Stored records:
☆ ☆ ☆ ☆ ☆

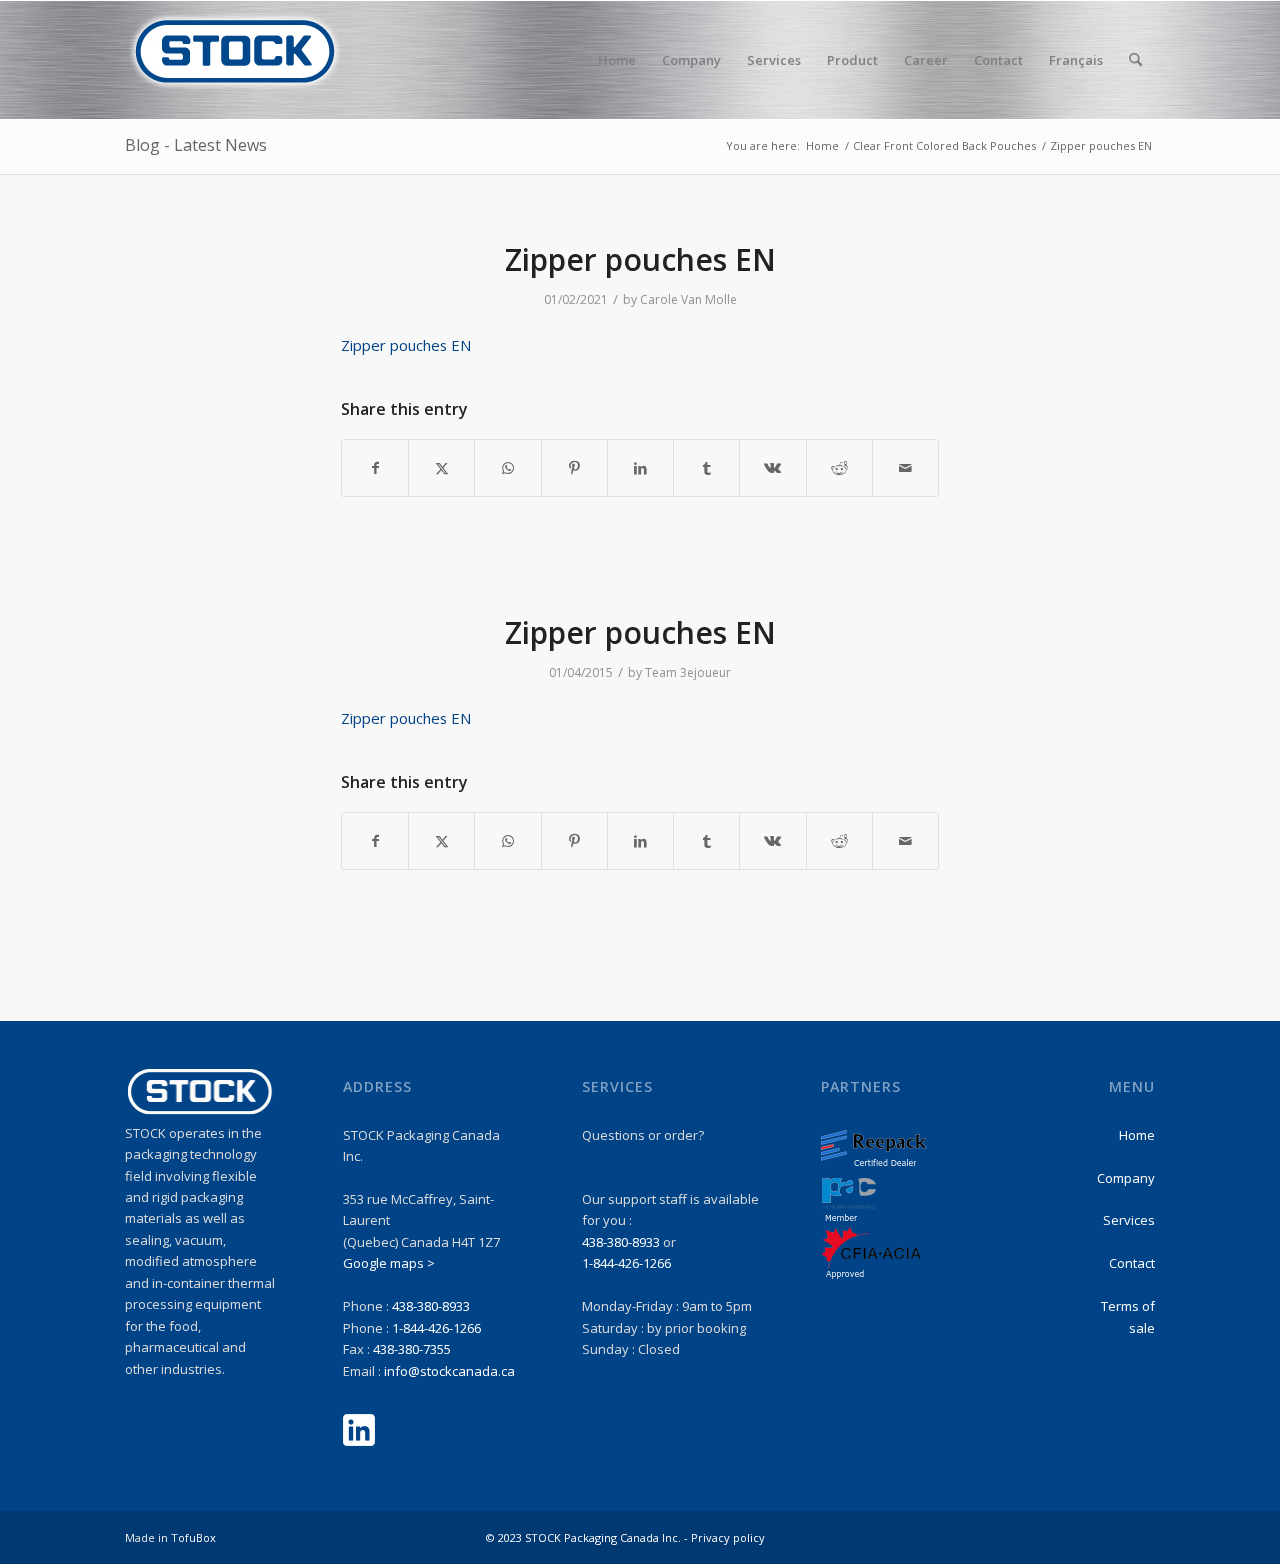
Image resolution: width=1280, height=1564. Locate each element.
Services (1129, 1220)
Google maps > (389, 1263)
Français (1076, 60)
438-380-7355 (412, 1349)
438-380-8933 (431, 1306)
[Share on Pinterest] (574, 468)
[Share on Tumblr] (706, 468)
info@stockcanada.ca (449, 1371)
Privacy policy (728, 1537)
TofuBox (193, 1537)
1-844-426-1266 (436, 1328)
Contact (1132, 1263)
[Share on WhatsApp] (507, 468)
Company (1126, 1178)
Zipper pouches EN (406, 345)
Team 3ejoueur (688, 672)
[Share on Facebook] (375, 468)
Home (1137, 1135)
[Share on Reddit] (839, 468)
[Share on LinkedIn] (640, 468)
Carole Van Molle (688, 299)
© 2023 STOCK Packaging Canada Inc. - (588, 1537)
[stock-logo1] (235, 60)
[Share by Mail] (905, 468)
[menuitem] (617, 60)
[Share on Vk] (772, 468)
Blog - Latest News (196, 145)
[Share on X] (441, 468)
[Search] (1135, 60)
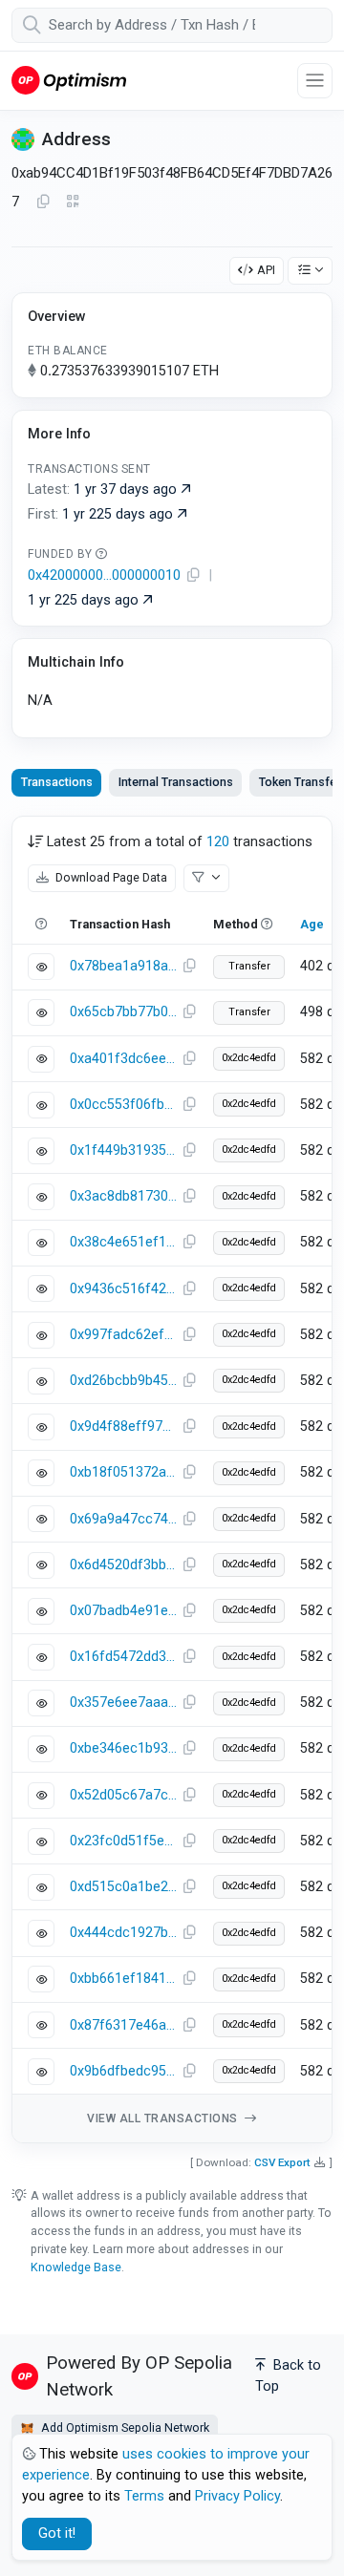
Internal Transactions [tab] (175, 782)
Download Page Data (110, 877)
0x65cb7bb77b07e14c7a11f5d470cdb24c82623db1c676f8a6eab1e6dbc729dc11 (123, 1012)
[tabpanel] (172, 1479)
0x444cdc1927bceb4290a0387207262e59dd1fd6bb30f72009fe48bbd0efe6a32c (123, 1933)
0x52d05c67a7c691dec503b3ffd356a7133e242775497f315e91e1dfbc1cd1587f (123, 1795)
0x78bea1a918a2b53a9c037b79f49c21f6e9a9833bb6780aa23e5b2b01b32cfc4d (123, 966)
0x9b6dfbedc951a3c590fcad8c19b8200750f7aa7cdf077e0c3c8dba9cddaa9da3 (123, 2071)
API (266, 270)
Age (312, 924)
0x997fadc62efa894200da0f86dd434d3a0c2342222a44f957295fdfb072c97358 (123, 1335)
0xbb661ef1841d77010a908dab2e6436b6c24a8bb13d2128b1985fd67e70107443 (123, 1978)
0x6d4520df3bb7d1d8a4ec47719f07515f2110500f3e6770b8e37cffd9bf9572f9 (123, 1565)
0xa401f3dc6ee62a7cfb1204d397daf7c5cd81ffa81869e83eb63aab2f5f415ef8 (123, 1059)
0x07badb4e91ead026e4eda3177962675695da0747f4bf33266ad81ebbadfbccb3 (123, 1611)
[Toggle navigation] (315, 80)
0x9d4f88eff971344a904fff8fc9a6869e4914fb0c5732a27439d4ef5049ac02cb (123, 1426)
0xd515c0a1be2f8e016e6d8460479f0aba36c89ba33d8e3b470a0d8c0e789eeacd (123, 1887)
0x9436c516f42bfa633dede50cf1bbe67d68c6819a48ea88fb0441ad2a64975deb (123, 1289)
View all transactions (164, 2118)
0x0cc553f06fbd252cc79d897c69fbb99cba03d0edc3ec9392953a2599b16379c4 (123, 1104)
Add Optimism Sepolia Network (123, 2427)
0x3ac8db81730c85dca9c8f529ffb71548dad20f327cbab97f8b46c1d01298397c (123, 1196)
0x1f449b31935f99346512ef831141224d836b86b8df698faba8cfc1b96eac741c (123, 1150)
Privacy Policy (237, 2496)
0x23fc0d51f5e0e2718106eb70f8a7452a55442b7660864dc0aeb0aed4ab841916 (123, 1841)
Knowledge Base (76, 2267)
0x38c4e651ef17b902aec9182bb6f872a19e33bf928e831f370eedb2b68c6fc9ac (123, 1242)
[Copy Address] (43, 202)
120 (217, 842)
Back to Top (288, 2376)
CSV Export (282, 2162)
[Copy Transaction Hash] (189, 966)
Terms (144, 2496)
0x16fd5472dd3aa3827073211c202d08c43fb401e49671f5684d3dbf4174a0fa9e (123, 1657)
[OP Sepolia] (68, 80)
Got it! (56, 2533)
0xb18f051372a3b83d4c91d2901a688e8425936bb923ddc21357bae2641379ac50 (123, 1472)
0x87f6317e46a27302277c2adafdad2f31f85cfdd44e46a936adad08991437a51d (123, 2025)
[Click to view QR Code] (73, 202)
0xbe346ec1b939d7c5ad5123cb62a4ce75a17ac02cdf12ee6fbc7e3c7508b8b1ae (123, 1748)
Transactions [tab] (57, 782)
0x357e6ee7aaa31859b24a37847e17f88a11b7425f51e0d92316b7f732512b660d (123, 1702)
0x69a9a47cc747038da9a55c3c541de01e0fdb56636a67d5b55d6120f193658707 (123, 1519)
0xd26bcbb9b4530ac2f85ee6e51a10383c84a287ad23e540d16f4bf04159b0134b (123, 1381)
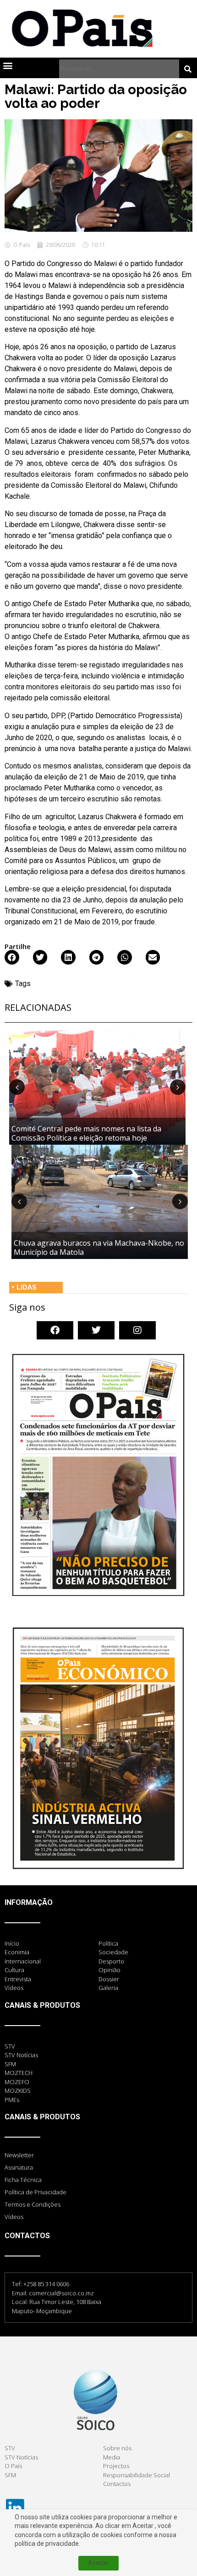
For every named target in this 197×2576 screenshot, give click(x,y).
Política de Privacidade (35, 2192)
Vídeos (14, 2217)
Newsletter (19, 2155)
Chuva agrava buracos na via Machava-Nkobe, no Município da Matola (99, 1247)
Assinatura (19, 2167)
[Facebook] (55, 1330)
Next (178, 1087)
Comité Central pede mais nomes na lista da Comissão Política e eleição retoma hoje (86, 1133)
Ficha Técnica (23, 2180)
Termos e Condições (32, 2204)
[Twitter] (96, 1330)
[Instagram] (137, 1330)
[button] (7, 65)
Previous (17, 1087)
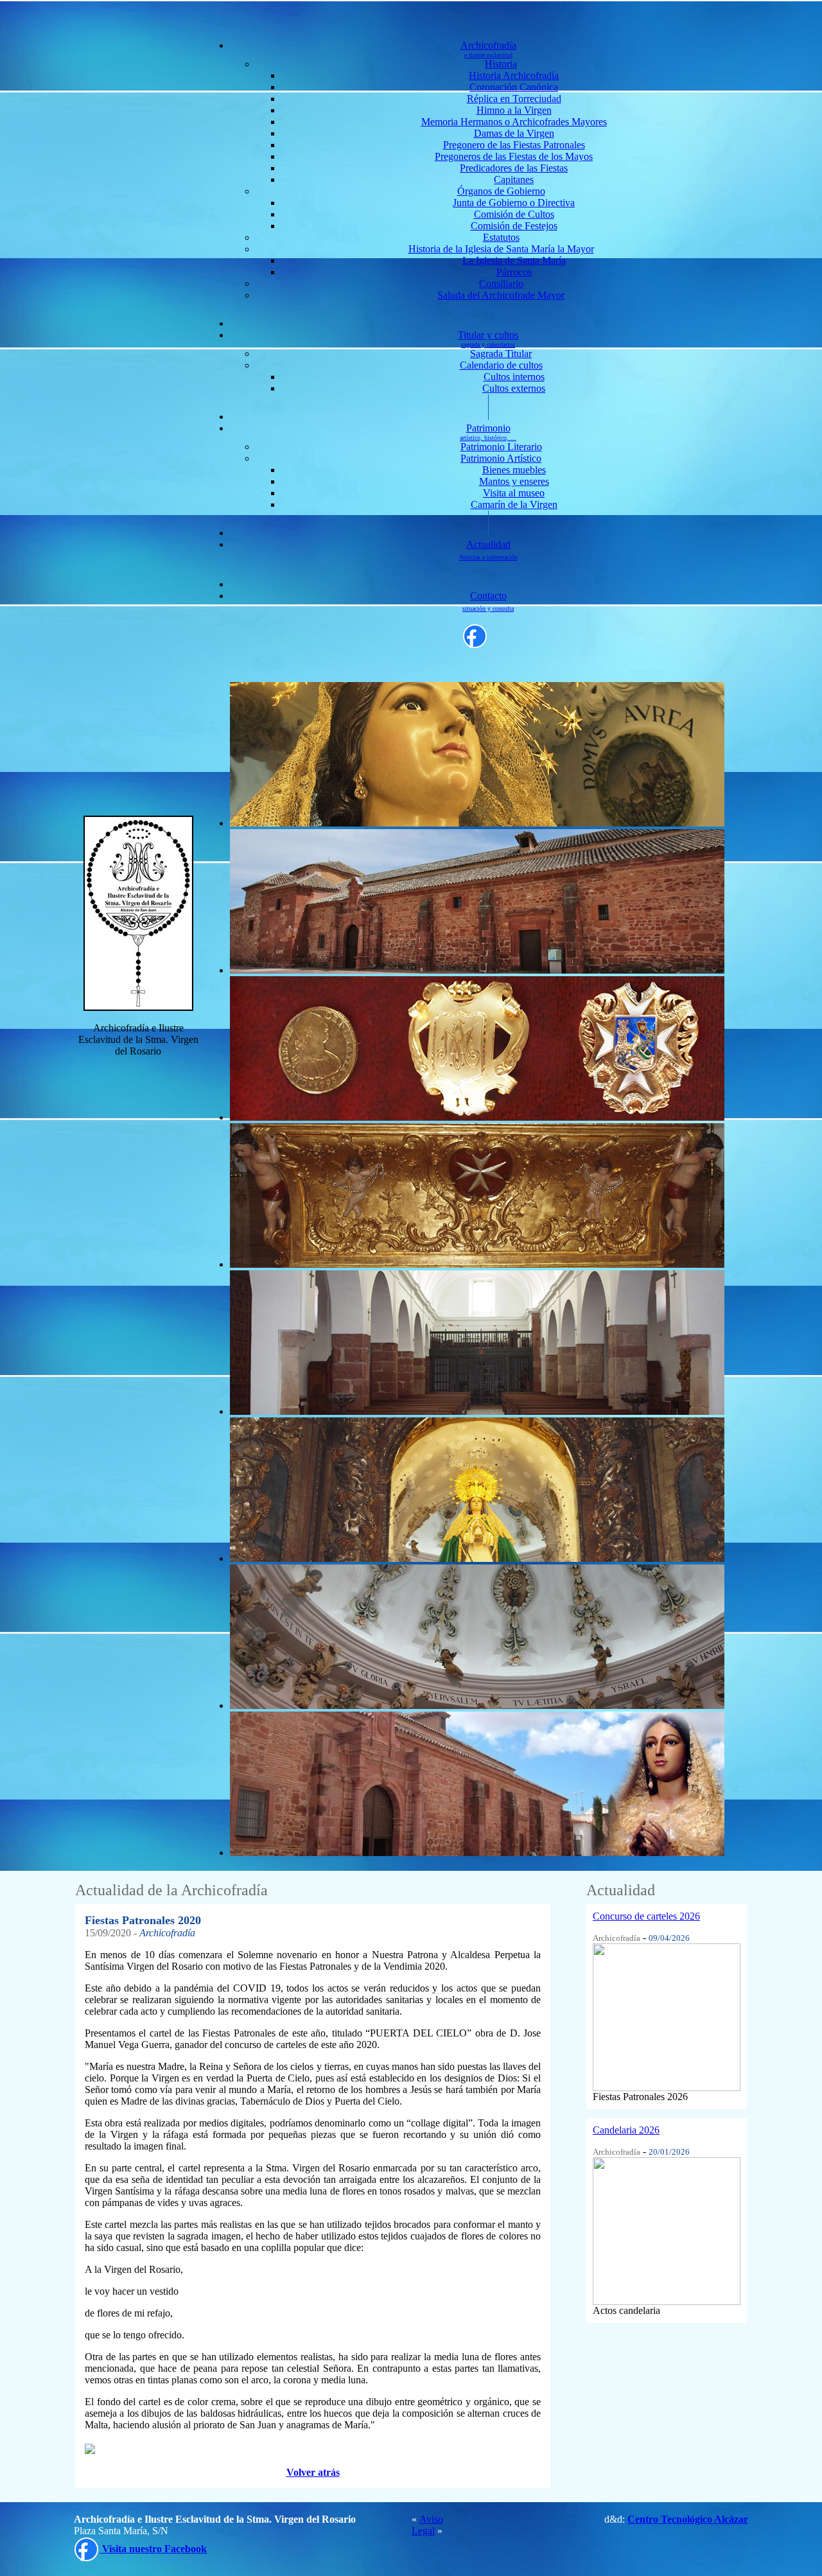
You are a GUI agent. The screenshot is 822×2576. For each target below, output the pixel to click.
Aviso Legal (427, 2525)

☆ ☆ ☆ ☆ ☆

# [TASK REQUIREMENTS]
Copy every record character for character. Skip the pictures.

# [EXERCISE RESULT]
Image resolution: width=1280, height=1564. Locate each element.
Services (1129, 1220)
Google maps > (389, 1263)
Français (1076, 60)
438-380-7355 (412, 1349)
438-380-8933 (431, 1306)
[Share on Pinterest] (574, 468)
[Share on Tumblr] (706, 468)
info@stockcanada.ca (449, 1371)
Privacy policy (728, 1537)
TofuBox (193, 1537)
1-844-426-1266 (436, 1328)
Contact (1132, 1263)
[Share on WhatsApp] (507, 468)
Company (1126, 1178)
Zipper pouches EN (406, 345)
Team 3ejoueur (688, 672)
[Share on Facebook] (375, 468)
Home (1137, 1135)
[Share on Reddit] (839, 468)
[Share on LinkedIn] (640, 468)
Carole Van Molle (688, 299)
© 2023 STOCK Packaging Canada Inc. - (588, 1537)
[stock-logo1] (235, 60)
[Share by Mail] (905, 468)
[menuitem] (617, 60)
[Share on Vk] (772, 468)
Blog - Latest News (196, 145)
[Share on X] (441, 468)
[Search] (1135, 60)
Internal Transactions [tab] (175, 782)
Download Page Data (110, 877)
0x65cb7bb77b07e14c7a11f5d470cdb24c82623db1c676f8a6eab1e6dbc729dc11 (123, 1012)
[tabpanel] (172, 1479)
0x444cdc1927bceb4290a0387207262e59dd1fd6bb30f72009fe48bbd0efe6a32c (123, 1933)
0x52d05c67a7c691dec503b3ffd356a7133e242775497f315e91e1dfbc1cd1587f (123, 1795)
0x78bea1a918a2b53a9c037b79f49c21f6e9a9833bb6780aa23e5b2b01b32cfc4d (123, 966)
0x9b6dfbedc951a3c590fcad8c19b8200750f7aa7cdf077e0c3c8dba9cddaa9da3 (123, 2071)
API (266, 270)
Age (312, 924)
0x997fadc62efa894200da0f86dd434d3a0c2342222a44f957295fdfb072c97358 (123, 1335)
0xbb661ef1841d77010a908dab2e6436b6c24a8bb13d2128b1985fd67e70107443 (123, 1978)
0x6d4520df3bb7d1d8a4ec47719f07515f2110500f3e6770b8e37cffd9bf9572f9 (123, 1565)
0xa401f3dc6ee62a7cfb1204d397daf7c5cd81ffa81869e83eb63aab2f5f415ef8 (123, 1059)
0x07badb4e91ead026e4eda3177962675695da0747f4bf33266ad81ebbadfbccb3 (123, 1611)
[Toggle navigation] (315, 80)
0x9d4f88eff971344a904fff8fc9a6869e4914fb0c5732a27439d4ef5049ac02cb (123, 1426)
0xd515c0a1be2f8e016e6d8460479f0aba36c89ba33d8e3b470a0d8c0e789eeacd (123, 1887)
0x9436c516f42bfa633dede50cf1bbe67d68c6819a48ea88fb0441ad2a64975deb (123, 1289)
View all transactions (164, 2118)
0x0cc553f06fbd252cc79d897c69fbb99cba03d0edc3ec9392953a2599b16379c4 (123, 1104)
Add Optimism Sepolia Network (123, 2427)
0x3ac8db81730c85dca9c8f529ffb71548dad20f327cbab97f8b46c1d01298397c (123, 1196)
0x1f449b31935f99346512ef831141224d836b86b8df698faba8cfc1b96eac741c (123, 1150)
Privacy Policy (237, 2496)
0x23fc0d51f5e0e2718106eb70f8a7452a55442b7660864dc0aeb0aed4ab841916 (123, 1841)
Knowledge Base (76, 2267)
0x38c4e651ef17b902aec9182bb6f872a19e33bf928e831f370eedb2b68c6fc9ac (123, 1242)
[Copy Address] (43, 202)
120 (217, 842)
Back to Top (288, 2376)
CSV Export (282, 2162)
[Copy Transaction Hash] (189, 966)
Terms (144, 2496)
0x16fd5472dd3aa3827073211c202d08c43fb401e49671f5684d3dbf4174a0fa9e (123, 1657)
[OP Sepolia] (68, 80)
Got it! (56, 2533)
0xb18f051372a3b83d4c91d2901a688e8425936bb923ddc21357bae2641379ac50 (123, 1472)
0x87f6317e46a27302277c2adafdad2f31f85cfdd44e46a936adad08991437a51d (123, 2025)
[Click to view QR Code] (73, 202)
0xbe346ec1b939d7c5ad5123cb62a4ce75a17ac02cdf12ee6fbc7e3c7508b8b1ae (123, 1748)
Transactions [tab] (57, 782)
0x357e6ee7aaa31859b24a37847e17f88a11b7425f51e0d92316b7f732512b660d (123, 1702)
0x69a9a47cc747038da9a55c3c541de01e0fdb56636a67d5b55d6120f193658707 (123, 1519)
0xd26bcbb9b4530ac2f85ee6e51a10383c84a287ad23e540d16f4bf04159b0134b (123, 1381)
For every named target in this 197×2576 screenshot, give click(x,y).
Política de Privacidade (35, 2192)
Vídeos (14, 2217)
Newsletter (19, 2155)
Chuva agrava buracos na via Machava-Nkobe, no Município da Matola (99, 1247)
Assinatura (19, 2167)
[Facebook] (55, 1330)
Next (178, 1087)
Comité Central pede mais nomes na lista da Comissão Política e eleição retoma hoje (86, 1133)
Ficha Técnica (23, 2180)
Termos e Condições (32, 2204)
[Twitter] (96, 1330)
[Instagram] (137, 1330)
[button] (7, 65)
Previous (17, 1087)
You are a GUI agent. The screenshot is 822×2576. For each target below, output the pixel to click.
Aviso Legal (427, 2525)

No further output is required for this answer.